Both delivery and internal water formation could have supplied that much water, so the total alone does not settle the origin question. But the distribution offers a test. If Shahar's model is right and hydrogen was absorbed from a nebular atmosphere early enough, much of it should have sunk into the segregating iron core, which is roughly where Wang's numbers place it. 

It also means that Earth has held almost exactly one ocean mass on its surface for 4 billion years, cycling water downward through subduction zones, where one tectonic plate slides beneath another, and back upward through volcanism. 

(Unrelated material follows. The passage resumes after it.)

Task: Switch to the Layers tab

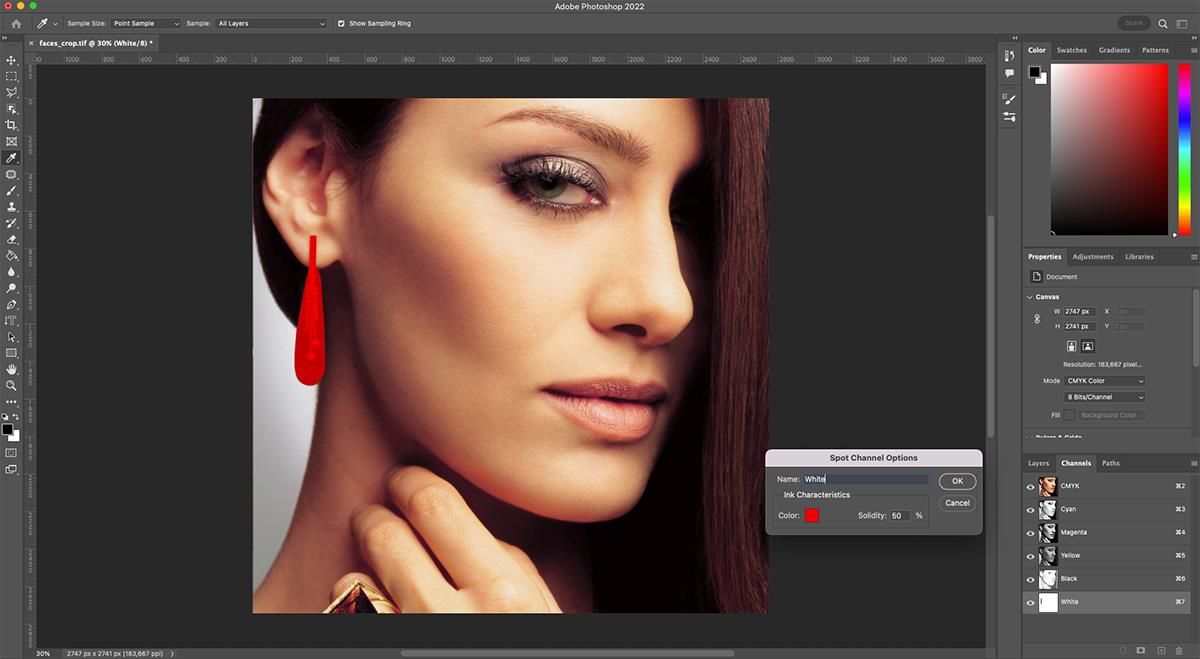Action: pos(1038,463)
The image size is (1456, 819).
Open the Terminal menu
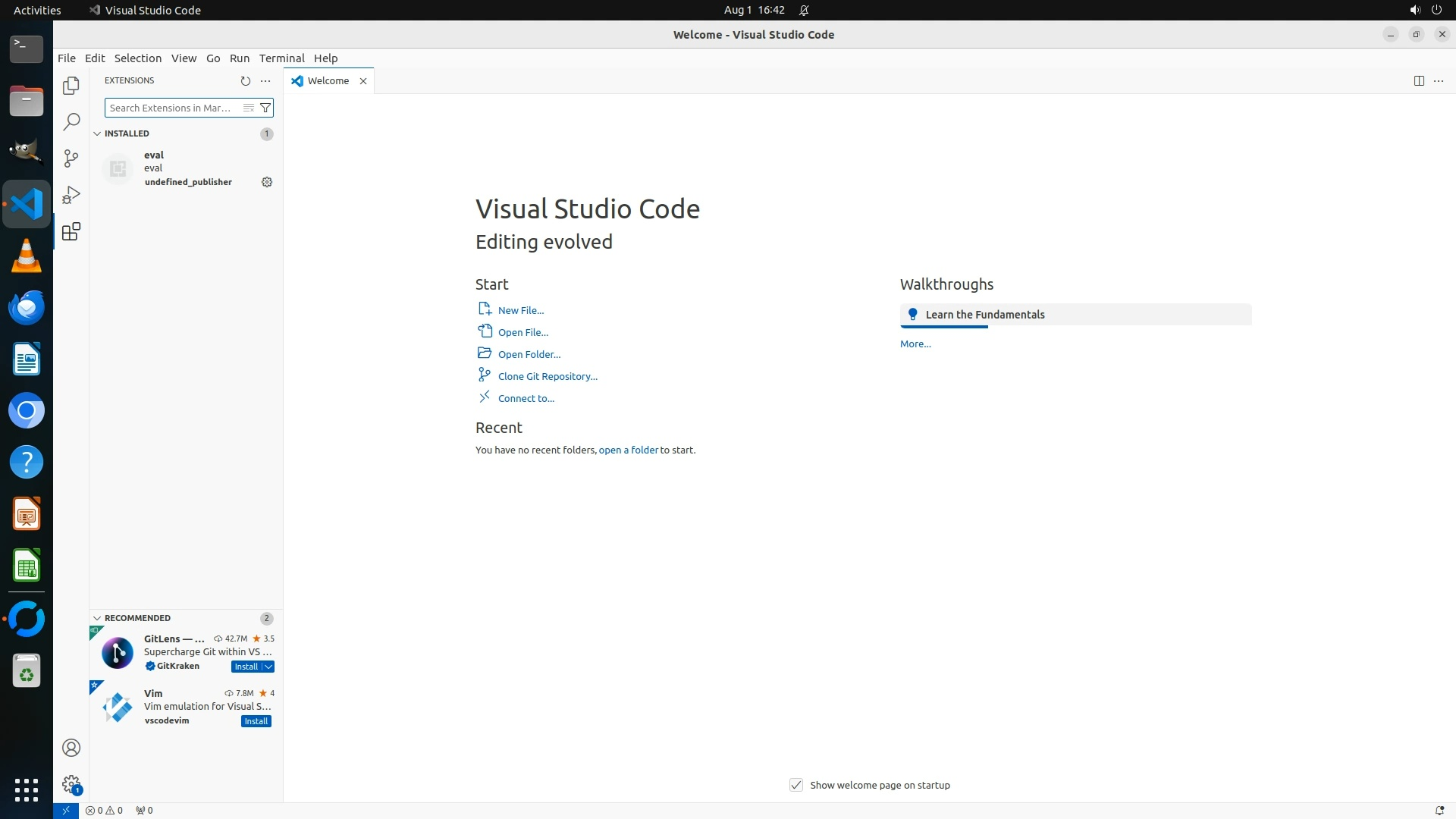click(281, 58)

"The fact that we have water delivered, and we can get it out, and we can keep it at the surface over time," Walter says. "That's habitability. That’s where the word really carries weight.” 

Walter is sure to caution that research findings on the water stored in Earth's mantle and core vary widely throughout the geoscience community. His own calculations have been presented in scientific talks, but are not yet published. 

Honing in on an Answer

The two models are not necessarily mutually exclusive. Shahar is careful on this point. 

"We can just say it's not necessary," she says of asteroid delivery. "Earth can make enough water on its own. It doesn't need that late veneer. But we can't say it didn't happen." 

Her model removes the luck from the equation. It does not rule out the asteroids.

The disagreement has already proved productive. A mutual colleague, working with both Shahar and Alexander, recently found water in a very old meteorite from a region of the Solar System previously thought to be dry. The discovery complicates both stories, and it has brought the two researchers together on a joint paper.

Water Everywhere?

If Shahar is right that water production is baked into rocky planet formation, the implications reach well beyond Earth. 

"It would mean that water formation is a ubiquitous step of planet formation," she says. 

In fact, JWST has already detected water vapor in the atmospheres of distant worlds, which fits.

Alexander agrees the landscape has shifted. 

"The 'meteorite' and the massive atmosphere models can probably account for all of Earth's water," he says. "It is the collateral effects on other elements that are the real tests for both models." 

He credits exoplanet science with driving much of the shift, noting that the discovery of hydrogen-rich atmospheres on distant worlds has led to "a resurrection of the massive atmosphere hypothesis."

The question is still far from settled. But for now, three scientists are working from the same small campus, closing in on the answer from different directions, which, for the Earth and Planets Laboratory, feels about right.